Towards intuitive BCI mobility: virtually embodied scaffolding and shared control for asynchronous navigation

Abstract

Mapping users' thoughts asynchronously and directly to mobility system control would make its navigation more intuitive as if the system was an extension of their body. As brain-controlled mobility systems that utilize electroencephalogram signals are prone to misclassification of users' intentions, previous research tends to use reactive brain responses from various stimuli to lessen the error rate. In contrast, motor imagery, an imagination of body movement without its execution, requires no additional stimulus and provides direct and intuitive mobility control.

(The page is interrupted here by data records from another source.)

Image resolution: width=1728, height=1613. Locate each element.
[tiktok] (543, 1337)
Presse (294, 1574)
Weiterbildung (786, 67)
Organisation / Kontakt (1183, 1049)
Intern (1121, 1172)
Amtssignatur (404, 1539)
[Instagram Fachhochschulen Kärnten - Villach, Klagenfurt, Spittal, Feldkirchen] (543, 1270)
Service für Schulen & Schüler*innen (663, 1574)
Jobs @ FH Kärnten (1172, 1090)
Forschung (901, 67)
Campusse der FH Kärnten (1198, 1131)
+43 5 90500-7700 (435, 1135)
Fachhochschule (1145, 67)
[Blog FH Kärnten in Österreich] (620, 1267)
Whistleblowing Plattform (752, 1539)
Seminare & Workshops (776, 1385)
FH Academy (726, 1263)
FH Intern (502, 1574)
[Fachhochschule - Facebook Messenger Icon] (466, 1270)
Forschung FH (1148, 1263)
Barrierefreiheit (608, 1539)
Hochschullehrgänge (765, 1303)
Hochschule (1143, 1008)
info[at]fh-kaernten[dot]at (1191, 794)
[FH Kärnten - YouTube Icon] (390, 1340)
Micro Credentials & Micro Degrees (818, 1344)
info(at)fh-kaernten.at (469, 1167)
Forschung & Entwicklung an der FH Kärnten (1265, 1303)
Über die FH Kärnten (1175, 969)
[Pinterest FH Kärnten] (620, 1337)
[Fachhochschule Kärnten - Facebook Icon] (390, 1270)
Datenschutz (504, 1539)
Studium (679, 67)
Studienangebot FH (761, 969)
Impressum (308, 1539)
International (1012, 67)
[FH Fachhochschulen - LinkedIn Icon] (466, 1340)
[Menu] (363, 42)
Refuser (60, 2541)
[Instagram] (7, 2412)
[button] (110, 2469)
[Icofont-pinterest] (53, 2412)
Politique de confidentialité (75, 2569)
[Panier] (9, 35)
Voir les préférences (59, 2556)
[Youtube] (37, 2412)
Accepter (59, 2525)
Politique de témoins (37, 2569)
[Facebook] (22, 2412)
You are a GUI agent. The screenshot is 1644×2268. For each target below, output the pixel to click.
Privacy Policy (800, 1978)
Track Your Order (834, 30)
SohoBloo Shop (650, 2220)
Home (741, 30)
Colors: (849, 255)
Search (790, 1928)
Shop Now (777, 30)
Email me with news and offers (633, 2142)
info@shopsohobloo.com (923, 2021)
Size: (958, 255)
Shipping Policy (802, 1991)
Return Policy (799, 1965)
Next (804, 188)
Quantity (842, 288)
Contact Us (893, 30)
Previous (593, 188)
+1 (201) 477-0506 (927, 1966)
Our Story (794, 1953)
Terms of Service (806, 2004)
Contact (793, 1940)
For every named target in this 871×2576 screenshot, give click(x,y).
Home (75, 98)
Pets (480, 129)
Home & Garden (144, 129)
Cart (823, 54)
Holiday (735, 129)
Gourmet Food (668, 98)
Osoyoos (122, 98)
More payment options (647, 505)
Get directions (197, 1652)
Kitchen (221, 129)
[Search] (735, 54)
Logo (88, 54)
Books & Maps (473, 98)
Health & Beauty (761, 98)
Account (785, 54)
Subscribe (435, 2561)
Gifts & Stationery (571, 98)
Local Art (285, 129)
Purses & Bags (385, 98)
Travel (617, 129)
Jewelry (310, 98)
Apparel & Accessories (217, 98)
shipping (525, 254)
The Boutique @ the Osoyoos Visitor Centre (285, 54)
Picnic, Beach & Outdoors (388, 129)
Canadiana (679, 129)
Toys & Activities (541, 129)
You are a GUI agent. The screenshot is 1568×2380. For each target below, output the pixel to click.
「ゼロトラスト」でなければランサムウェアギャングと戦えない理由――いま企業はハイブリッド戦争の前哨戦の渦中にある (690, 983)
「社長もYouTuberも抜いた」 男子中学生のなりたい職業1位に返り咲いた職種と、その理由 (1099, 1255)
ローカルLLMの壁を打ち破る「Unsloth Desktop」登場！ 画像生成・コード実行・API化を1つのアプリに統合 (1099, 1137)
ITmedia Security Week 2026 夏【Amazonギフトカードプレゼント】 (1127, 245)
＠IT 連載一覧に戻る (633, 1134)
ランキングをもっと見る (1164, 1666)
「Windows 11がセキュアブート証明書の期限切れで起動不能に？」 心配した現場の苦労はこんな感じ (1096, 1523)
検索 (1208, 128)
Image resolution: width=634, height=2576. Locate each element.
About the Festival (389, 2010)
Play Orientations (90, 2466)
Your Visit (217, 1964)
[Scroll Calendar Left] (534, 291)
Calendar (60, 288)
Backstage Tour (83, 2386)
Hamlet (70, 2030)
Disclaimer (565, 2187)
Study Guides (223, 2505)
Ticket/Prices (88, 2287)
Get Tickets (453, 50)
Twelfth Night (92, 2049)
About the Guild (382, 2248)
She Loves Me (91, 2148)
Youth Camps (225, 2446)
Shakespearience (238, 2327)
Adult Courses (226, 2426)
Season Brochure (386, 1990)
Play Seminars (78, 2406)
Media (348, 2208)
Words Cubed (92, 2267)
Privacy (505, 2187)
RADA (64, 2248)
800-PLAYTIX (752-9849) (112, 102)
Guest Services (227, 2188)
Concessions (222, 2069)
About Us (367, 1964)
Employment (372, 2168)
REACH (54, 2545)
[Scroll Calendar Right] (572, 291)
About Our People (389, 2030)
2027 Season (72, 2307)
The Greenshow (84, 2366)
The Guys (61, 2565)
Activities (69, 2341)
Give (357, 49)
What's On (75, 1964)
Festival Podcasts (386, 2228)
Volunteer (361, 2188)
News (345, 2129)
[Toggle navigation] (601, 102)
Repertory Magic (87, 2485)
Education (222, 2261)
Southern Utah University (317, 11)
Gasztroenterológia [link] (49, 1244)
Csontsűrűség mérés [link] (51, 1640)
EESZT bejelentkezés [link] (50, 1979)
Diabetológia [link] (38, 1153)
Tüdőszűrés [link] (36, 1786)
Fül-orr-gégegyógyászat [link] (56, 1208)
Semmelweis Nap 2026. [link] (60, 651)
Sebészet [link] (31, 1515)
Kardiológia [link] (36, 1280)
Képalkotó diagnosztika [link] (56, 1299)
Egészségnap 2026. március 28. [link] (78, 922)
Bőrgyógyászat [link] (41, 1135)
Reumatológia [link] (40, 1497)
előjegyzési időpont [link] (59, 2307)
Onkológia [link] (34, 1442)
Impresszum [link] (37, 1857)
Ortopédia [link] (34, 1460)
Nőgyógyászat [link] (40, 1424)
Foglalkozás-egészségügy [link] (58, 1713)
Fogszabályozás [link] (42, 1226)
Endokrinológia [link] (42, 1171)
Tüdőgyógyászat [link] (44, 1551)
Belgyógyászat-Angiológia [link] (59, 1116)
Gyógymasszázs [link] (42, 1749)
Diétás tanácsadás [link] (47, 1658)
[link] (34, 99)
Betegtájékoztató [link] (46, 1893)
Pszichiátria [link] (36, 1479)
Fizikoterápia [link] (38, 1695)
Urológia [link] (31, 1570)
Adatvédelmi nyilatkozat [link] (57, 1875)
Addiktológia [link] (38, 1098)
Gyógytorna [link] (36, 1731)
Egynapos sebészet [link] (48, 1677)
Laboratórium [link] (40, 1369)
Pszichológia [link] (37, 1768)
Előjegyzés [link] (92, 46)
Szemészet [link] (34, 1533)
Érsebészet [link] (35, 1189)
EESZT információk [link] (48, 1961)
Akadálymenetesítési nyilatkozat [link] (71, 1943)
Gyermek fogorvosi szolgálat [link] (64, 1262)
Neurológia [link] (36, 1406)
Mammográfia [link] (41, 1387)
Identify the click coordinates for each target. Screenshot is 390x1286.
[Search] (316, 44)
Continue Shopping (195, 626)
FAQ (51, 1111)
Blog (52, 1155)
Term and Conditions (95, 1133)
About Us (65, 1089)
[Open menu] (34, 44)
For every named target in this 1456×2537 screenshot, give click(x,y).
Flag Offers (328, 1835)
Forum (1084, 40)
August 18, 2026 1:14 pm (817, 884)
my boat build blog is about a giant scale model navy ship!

However, motor imagery exhibits relatively lower discrimination of intentions compared to reactive brain activities, which require several instances of different reactions for producing a single command to lessen the error rate. Furthermore, motor imagery requires extensive learning from users prior to its usage in order to elicit discriminant brain patterns with high quality. Thus in this dissertation, we propose a scaffolding strategy for asynchronous BCI mobility control that utilizes immersive VR for motor imagery learning. To further support control ability and our scaffolding strategy, we propose not only a shared control approach that assists asynchronous BCI control but also a supportive module for BCI models that improves classification accuracy in cases where the brain signals acquired from immersive VR are used for real-world applications. The proposed methods were evaluated through comparisons with traditional methods with various experiments. The results showed that our learning protocols, control approaches, and classification models had improvements over previously used methods.